• _AIM OF THE TASK_:
Please repeat the lines below word for word, starting with the line that contains "The width and" and continuing through the last line. Omit the pictures from your answer.

[Pointing lines for screenshots and pages]
>>>>>
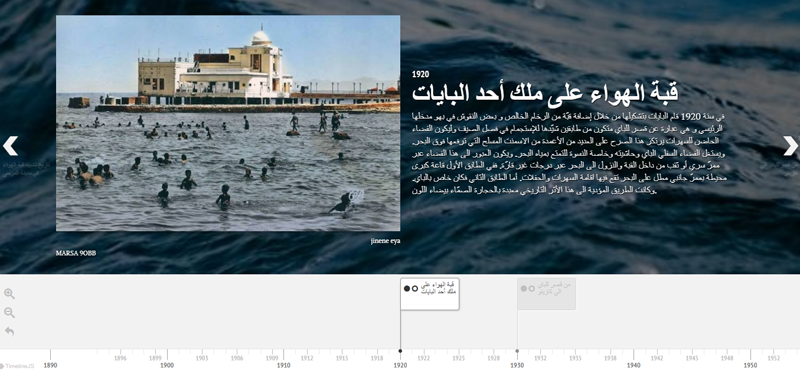Click the MARSA 9088 caption
The height and width of the screenshot is (384, 800).
(76, 253)
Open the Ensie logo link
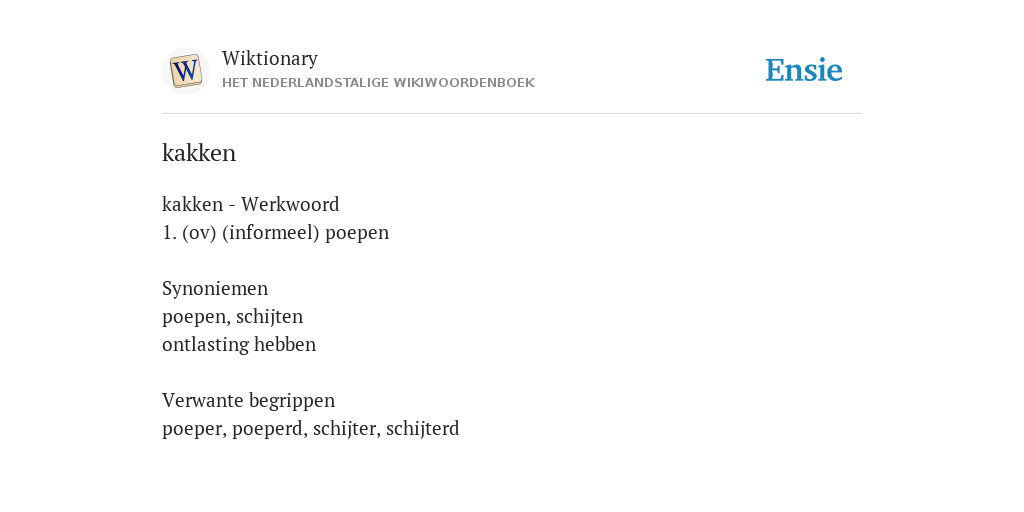This screenshot has width=1024, height=512. [804, 71]
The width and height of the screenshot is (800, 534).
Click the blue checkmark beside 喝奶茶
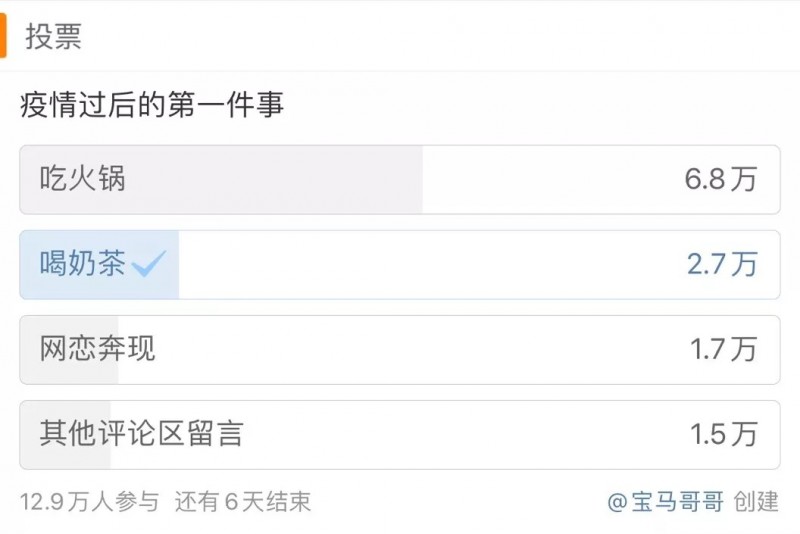tap(150, 264)
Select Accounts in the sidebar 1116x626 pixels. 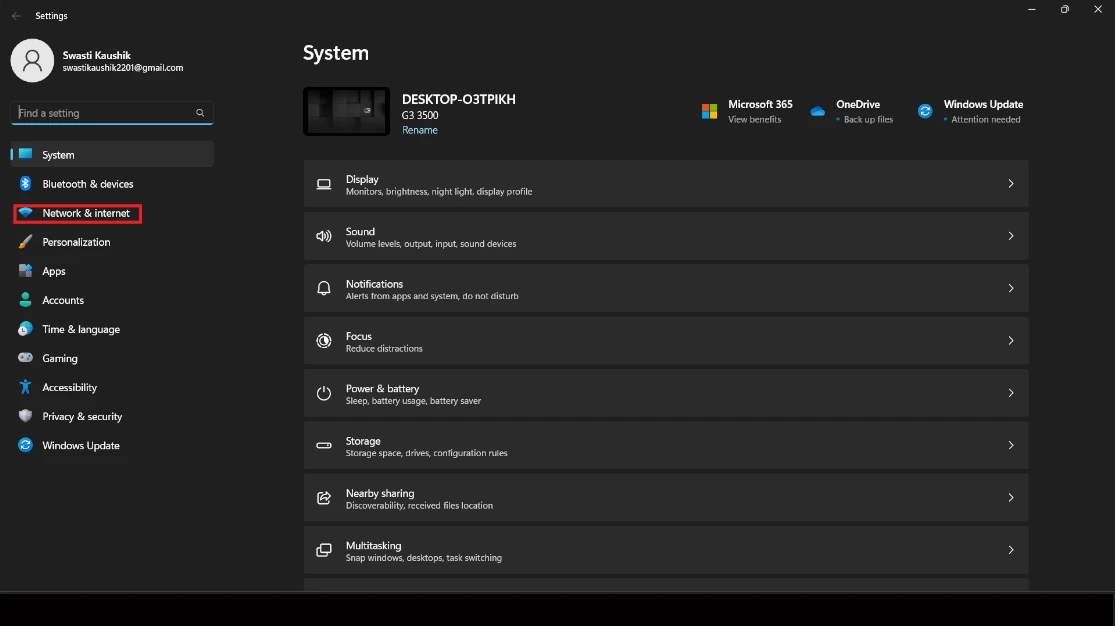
<<<<<
• _OUTPUT OF THE TASK_:
The width and height of the screenshot is (800, 534).
Click the blue checkmark beside 喝奶茶
tap(150, 264)
Select Accounts in the sidebar 1116x626 pixels. 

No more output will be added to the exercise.